> PROBLEM TO WORK ON: Please reproduce exactly the lines from the start of the records through the one containing "The width and height of the screenshot is (2420, 1512).", and nothing more.

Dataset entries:
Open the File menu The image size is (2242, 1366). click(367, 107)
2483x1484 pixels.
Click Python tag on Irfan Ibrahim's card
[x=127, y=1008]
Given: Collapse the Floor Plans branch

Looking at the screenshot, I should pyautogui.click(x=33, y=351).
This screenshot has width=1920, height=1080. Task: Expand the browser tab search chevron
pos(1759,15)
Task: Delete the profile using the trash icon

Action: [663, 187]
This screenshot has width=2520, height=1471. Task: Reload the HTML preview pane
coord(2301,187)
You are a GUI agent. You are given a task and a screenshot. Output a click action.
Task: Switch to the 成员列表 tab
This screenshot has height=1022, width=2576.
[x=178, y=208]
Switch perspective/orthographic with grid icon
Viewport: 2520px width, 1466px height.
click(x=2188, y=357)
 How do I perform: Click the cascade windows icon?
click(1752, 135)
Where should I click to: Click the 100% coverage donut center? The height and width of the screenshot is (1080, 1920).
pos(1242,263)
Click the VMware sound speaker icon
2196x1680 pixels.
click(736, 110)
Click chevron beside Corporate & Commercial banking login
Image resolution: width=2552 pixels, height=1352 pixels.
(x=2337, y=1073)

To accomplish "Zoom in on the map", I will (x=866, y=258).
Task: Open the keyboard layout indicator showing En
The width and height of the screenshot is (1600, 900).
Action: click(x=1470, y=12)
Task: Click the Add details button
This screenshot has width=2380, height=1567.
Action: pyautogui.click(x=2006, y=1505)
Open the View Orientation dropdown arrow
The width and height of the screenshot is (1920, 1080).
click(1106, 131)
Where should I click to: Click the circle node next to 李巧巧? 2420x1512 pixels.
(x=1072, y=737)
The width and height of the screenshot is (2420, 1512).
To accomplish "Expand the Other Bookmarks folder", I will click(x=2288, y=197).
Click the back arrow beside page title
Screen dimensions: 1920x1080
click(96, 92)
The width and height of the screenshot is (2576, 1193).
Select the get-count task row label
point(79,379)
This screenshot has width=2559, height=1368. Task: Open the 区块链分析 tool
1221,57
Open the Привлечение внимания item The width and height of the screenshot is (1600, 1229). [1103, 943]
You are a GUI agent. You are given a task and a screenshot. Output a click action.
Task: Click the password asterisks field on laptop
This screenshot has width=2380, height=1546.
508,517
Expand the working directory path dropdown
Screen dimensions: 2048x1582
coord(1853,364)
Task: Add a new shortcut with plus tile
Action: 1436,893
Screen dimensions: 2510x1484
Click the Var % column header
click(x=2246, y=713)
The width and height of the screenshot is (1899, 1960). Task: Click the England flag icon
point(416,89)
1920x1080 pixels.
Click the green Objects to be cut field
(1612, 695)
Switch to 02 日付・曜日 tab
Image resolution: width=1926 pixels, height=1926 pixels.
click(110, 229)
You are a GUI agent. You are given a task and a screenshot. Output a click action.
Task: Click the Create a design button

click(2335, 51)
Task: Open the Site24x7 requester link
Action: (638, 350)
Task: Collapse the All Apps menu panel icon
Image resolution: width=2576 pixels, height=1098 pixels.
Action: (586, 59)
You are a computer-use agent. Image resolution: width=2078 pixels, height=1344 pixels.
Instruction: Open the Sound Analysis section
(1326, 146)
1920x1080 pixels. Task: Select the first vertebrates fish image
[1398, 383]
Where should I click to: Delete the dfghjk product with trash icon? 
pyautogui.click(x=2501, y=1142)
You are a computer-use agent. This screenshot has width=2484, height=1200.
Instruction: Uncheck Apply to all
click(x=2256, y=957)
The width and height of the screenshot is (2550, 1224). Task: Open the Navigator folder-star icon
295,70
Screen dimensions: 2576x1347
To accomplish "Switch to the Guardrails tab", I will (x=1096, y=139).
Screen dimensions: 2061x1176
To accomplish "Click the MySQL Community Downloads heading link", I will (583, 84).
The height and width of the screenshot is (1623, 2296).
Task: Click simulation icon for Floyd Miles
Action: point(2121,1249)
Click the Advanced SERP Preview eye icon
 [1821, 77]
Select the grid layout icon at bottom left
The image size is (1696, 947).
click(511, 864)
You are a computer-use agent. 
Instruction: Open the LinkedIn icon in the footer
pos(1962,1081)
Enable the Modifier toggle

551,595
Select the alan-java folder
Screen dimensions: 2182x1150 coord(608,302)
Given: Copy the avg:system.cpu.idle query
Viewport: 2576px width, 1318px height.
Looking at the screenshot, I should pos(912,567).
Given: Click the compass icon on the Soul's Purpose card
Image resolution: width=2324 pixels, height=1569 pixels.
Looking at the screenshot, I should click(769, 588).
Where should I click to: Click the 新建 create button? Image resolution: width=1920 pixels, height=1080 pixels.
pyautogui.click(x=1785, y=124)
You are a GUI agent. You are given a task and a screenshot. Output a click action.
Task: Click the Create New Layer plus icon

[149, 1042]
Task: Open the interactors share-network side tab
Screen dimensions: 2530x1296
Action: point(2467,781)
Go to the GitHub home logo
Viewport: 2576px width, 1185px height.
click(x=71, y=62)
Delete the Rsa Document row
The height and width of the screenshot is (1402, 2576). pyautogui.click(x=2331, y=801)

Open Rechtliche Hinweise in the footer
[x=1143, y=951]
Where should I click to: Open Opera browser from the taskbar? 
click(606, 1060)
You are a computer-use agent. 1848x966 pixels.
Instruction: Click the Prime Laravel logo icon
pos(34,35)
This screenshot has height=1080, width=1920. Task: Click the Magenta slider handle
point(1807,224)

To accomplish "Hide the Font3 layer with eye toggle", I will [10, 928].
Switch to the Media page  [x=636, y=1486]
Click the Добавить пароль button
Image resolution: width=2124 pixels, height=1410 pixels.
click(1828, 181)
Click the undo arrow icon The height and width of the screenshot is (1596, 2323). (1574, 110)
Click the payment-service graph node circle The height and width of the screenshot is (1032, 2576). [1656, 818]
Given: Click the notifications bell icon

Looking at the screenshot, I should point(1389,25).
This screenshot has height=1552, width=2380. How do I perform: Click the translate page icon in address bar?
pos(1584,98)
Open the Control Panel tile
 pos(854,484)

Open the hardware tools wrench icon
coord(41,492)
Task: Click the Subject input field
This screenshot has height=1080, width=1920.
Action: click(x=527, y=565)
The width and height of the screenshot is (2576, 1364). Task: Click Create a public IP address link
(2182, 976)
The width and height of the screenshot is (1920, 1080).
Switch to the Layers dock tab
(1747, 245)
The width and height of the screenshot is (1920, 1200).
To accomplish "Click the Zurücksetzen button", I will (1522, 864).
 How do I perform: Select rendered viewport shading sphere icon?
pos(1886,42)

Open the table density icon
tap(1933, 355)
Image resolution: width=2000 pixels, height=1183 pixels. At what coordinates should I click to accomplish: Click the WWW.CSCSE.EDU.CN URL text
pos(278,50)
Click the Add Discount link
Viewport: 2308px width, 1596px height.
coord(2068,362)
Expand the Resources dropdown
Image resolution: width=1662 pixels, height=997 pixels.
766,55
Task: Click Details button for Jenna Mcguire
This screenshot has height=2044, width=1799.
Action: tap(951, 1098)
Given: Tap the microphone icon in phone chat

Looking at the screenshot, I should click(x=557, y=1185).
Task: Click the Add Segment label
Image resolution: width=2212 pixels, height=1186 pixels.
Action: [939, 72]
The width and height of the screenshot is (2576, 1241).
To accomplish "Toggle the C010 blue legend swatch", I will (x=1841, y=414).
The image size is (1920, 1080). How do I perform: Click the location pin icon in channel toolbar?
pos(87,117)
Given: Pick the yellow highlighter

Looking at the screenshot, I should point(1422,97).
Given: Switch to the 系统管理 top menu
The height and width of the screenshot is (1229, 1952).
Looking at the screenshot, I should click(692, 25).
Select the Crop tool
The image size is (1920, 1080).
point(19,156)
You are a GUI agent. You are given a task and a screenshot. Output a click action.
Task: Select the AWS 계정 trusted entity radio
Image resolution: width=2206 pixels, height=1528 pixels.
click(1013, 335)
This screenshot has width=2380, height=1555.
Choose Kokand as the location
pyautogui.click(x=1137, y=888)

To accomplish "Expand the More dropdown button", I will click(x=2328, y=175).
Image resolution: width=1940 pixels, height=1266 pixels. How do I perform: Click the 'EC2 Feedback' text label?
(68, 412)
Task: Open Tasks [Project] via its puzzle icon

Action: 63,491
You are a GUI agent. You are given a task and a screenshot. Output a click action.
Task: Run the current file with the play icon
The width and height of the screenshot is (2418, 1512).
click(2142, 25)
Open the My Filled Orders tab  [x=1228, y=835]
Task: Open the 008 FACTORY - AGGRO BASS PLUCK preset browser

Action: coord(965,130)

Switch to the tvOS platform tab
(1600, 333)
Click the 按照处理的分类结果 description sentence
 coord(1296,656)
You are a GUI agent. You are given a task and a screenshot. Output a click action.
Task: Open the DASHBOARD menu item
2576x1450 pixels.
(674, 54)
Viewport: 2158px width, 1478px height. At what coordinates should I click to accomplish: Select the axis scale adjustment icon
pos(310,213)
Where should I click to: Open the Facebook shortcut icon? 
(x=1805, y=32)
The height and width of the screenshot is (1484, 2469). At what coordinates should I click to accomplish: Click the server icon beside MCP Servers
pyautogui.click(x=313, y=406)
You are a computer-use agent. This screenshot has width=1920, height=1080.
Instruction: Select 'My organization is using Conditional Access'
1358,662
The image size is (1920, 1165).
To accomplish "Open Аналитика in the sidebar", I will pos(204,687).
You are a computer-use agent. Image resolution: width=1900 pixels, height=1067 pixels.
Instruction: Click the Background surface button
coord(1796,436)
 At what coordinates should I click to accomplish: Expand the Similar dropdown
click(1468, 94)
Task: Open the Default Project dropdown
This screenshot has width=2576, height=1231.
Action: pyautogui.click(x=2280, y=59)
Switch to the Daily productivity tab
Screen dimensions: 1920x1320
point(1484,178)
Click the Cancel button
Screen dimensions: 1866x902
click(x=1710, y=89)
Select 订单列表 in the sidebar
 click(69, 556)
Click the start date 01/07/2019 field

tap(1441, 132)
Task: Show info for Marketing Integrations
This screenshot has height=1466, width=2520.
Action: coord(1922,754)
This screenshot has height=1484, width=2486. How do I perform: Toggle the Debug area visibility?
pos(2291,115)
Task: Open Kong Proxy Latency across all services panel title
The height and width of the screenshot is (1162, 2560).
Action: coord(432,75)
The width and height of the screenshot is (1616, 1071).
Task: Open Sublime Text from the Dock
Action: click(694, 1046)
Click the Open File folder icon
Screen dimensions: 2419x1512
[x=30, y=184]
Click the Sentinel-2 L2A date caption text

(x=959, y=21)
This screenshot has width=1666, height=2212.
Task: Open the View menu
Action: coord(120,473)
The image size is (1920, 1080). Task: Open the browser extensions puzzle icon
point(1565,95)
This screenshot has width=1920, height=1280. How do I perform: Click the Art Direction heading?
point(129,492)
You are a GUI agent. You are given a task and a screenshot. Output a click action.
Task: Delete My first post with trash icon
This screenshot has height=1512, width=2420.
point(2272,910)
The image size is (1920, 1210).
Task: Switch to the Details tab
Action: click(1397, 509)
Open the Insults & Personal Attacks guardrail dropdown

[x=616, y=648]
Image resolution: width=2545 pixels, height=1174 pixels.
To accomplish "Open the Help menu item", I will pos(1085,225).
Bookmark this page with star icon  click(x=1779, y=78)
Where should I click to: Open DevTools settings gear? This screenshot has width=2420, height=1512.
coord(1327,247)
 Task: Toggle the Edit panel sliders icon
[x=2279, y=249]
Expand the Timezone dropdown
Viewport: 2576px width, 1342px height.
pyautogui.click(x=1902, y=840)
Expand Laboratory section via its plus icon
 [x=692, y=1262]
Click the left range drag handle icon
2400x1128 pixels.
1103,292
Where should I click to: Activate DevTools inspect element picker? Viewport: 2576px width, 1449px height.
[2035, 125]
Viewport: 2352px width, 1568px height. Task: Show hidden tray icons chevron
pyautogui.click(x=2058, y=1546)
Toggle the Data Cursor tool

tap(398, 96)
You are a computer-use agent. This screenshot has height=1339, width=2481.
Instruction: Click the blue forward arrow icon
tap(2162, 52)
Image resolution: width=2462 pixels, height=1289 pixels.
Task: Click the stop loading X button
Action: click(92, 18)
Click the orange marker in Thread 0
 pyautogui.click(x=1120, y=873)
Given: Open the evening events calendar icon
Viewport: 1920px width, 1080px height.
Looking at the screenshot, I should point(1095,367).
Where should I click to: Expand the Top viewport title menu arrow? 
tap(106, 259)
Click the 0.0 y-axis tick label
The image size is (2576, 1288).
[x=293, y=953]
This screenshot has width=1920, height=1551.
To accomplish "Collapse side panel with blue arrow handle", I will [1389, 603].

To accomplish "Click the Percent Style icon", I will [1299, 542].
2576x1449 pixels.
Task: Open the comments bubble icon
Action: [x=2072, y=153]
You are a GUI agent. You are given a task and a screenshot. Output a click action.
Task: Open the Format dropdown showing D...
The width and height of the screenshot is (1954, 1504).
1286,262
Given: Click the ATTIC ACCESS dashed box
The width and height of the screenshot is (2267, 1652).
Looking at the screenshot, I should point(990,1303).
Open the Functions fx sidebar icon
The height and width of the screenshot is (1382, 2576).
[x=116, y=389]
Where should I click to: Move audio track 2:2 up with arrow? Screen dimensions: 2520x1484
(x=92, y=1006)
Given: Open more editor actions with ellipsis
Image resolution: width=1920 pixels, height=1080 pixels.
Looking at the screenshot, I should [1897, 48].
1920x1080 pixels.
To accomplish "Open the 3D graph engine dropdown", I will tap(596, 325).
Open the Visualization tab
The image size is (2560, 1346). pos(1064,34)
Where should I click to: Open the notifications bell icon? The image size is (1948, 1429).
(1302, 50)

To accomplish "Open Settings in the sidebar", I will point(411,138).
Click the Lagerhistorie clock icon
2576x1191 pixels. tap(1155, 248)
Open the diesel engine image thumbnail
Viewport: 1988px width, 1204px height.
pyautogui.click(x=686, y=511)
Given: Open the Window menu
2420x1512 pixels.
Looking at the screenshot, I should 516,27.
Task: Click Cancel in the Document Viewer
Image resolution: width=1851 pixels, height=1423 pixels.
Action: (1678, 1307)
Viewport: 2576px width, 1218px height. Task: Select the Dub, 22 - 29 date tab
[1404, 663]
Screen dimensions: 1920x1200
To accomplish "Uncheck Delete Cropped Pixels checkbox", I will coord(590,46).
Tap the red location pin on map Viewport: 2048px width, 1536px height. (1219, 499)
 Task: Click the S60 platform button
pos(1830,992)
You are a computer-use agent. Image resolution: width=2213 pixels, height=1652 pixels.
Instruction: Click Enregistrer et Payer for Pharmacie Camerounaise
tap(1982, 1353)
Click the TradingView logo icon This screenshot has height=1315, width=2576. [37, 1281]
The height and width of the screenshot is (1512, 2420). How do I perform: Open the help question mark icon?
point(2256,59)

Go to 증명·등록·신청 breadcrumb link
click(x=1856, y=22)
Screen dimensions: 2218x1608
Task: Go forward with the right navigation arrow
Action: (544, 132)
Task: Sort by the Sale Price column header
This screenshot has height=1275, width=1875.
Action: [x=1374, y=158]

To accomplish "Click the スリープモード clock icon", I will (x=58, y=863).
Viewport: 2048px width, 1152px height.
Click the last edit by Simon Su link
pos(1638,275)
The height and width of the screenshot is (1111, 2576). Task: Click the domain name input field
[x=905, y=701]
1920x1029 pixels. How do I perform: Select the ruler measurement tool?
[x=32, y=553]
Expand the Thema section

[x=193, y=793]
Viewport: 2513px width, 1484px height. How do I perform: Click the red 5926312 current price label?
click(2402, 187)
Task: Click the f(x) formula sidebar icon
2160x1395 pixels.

> SOLUTION FOR THIS PROBLEM:
Open the File menu The image size is (2242, 1366). click(367, 107)
2483x1484 pixels.
Click Python tag on Irfan Ibrahim's card
[x=127, y=1008]
Given: Collapse the Floor Plans branch

Looking at the screenshot, I should pyautogui.click(x=33, y=351).
This screenshot has width=1920, height=1080. Task: Expand the browser tab search chevron
pos(1759,15)
Task: Delete the profile using the trash icon

Action: [663, 187]
This screenshot has width=2520, height=1471. Task: Reload the HTML preview pane
coord(2301,187)
You are a GUI agent. You are given a task and a screenshot. Output a click action.
Task: Switch to the 成员列表 tab
This screenshot has height=1022, width=2576.
[x=178, y=208]
Switch perspective/orthographic with grid icon
Viewport: 2520px width, 1466px height.
click(x=2188, y=357)
 How do I perform: Click the cascade windows icon?
click(1752, 135)
Where should I click to: Click the 100% coverage donut center? The height and width of the screenshot is (1080, 1920).
pos(1242,263)
Click the VMware sound speaker icon
2196x1680 pixels.
click(736, 110)
Click chevron beside Corporate & Commercial banking login
Image resolution: width=2552 pixels, height=1352 pixels.
(x=2337, y=1073)

To accomplish "Zoom in on the map", I will (x=866, y=258).
Task: Open the keyboard layout indicator showing En
The width and height of the screenshot is (1600, 900).
Action: click(x=1470, y=12)
Task: Click the Add details button
This screenshot has width=2380, height=1567.
Action: pyautogui.click(x=2006, y=1505)
Open the View Orientation dropdown arrow
The width and height of the screenshot is (1920, 1080).
click(1106, 131)
Where should I click to: Click the circle node next to 李巧巧? 2420x1512 pixels.
(x=1072, y=737)
The width and height of the screenshot is (2420, 1512).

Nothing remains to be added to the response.